Today we take you on a virtual tour through one of the most beautiful tombs in the Valley of the Kings in Luxor. It is the tomb of Ramesses VI, with its exquisitely painted and well preserved wall reliefs.
This tomb was originally built by King Ramesses V (c.1147–1143 BC) of the Twentieth Dynasty. Although it is uncertain whether he was ultimately buried in it, his uncle Ramesses VI (c.1143–1136 BC) enlarged the tomb and used it for his burial.
The huts of the workmen who built this tomb were built directly on top of the ground that concealed the staircase that led into the tomb of Tutankhamun. In other words, it is this tomb that led to the discovery of Tutankhamun’s in 1922 with all of its world-famous treasures inside it.

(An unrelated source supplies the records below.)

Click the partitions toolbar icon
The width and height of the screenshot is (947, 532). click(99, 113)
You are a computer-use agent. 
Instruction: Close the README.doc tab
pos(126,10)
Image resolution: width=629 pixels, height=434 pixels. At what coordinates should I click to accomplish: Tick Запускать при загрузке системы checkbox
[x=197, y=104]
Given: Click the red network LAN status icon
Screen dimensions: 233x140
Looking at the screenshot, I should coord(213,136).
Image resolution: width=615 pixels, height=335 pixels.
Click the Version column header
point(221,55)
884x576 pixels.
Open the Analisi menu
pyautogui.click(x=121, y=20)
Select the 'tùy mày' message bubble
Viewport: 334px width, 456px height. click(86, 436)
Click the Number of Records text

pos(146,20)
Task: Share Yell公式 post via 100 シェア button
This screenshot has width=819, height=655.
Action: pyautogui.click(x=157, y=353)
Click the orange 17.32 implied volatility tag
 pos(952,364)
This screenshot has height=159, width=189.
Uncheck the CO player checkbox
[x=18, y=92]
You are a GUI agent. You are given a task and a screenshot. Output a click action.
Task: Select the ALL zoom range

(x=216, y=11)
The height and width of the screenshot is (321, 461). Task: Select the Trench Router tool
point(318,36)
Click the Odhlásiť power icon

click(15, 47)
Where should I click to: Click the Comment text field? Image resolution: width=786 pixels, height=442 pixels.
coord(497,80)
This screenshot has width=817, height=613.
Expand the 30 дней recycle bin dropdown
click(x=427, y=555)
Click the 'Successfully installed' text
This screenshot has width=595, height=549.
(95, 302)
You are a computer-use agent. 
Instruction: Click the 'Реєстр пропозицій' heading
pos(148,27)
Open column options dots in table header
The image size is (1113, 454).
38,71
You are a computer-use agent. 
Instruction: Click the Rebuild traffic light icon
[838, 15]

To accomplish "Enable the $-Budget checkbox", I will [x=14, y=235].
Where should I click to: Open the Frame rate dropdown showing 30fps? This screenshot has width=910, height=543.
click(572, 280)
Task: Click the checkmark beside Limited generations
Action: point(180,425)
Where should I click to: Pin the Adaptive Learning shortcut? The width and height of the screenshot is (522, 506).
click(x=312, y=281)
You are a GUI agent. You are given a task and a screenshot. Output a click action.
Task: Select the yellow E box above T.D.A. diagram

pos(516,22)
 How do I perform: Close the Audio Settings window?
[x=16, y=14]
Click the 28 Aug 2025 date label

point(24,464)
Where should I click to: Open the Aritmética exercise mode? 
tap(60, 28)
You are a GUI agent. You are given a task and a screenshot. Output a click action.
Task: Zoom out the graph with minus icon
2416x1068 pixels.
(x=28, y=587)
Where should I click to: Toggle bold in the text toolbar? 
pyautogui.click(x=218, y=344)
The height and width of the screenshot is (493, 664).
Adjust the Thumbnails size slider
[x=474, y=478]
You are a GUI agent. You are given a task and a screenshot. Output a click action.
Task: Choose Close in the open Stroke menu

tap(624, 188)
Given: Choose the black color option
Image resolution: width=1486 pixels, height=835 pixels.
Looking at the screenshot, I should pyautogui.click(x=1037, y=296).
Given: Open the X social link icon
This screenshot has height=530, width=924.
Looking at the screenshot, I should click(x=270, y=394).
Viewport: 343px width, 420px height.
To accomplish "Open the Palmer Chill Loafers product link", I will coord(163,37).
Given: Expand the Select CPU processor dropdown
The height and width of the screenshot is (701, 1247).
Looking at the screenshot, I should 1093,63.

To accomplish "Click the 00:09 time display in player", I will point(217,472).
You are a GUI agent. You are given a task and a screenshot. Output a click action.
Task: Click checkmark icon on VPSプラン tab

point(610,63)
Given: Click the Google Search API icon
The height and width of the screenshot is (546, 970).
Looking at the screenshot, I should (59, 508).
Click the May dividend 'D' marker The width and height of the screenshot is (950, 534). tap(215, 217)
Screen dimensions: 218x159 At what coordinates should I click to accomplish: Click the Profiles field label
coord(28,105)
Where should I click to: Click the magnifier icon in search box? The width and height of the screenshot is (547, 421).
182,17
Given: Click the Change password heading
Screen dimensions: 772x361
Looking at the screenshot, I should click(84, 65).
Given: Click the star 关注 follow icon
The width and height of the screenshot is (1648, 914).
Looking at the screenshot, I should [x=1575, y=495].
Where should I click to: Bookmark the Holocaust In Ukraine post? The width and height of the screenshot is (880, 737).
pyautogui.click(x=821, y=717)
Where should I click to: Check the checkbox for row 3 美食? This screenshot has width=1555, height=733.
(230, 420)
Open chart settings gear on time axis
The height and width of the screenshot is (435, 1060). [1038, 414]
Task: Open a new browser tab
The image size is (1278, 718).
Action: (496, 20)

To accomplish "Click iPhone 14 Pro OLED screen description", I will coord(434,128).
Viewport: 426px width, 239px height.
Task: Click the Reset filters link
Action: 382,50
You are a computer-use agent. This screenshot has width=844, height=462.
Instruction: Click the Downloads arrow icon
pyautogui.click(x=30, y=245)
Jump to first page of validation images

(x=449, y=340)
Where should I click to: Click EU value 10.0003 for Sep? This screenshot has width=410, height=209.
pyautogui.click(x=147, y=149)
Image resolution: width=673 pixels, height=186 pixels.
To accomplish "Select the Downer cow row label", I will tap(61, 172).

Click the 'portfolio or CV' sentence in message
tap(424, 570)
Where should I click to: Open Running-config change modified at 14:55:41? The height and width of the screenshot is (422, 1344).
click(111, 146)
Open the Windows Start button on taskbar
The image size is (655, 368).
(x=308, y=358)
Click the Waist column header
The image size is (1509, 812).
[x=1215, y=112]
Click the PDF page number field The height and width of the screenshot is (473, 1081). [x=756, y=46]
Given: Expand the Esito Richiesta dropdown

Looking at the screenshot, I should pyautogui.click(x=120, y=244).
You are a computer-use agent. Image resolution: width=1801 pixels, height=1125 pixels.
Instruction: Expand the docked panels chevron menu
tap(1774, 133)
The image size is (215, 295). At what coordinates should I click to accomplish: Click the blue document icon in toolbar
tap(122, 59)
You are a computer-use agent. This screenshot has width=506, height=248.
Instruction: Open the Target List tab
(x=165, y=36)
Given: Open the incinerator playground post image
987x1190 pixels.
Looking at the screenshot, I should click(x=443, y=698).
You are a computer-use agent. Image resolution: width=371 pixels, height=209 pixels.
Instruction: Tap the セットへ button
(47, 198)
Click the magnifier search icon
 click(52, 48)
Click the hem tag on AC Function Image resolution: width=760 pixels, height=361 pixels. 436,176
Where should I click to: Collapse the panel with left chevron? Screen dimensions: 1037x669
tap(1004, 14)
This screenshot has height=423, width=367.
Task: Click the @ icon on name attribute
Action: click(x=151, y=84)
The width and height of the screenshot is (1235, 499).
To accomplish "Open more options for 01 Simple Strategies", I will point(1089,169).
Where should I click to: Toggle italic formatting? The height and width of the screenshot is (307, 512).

The tomb’s decorated walls consists of various funerary texts to help the king in his successful transition to the afterlife, including the Book of Gates, Book of Caverns, the Amduat, and the Book of the Dead. All ceilings are decorated with astronomical scenes and texts. The ceiling of the burial chamber is decorated with a striking scene that depicts the sky goddess Nut arched over the earth. The sun disk is depicted in front of her mouth, which she is about to swallow. This is a mythological representation of sunset. Twelve sun disks can then be seen inside the extended length of Nut’s body, representing the sun god’s daily twelve-hour journey through the underworld at night, before his rebirth in the east, young, renewed, and full of life. Through this text, just like the sun god, the king could achieve a glorious rebirth in the eastern horizon at dawn.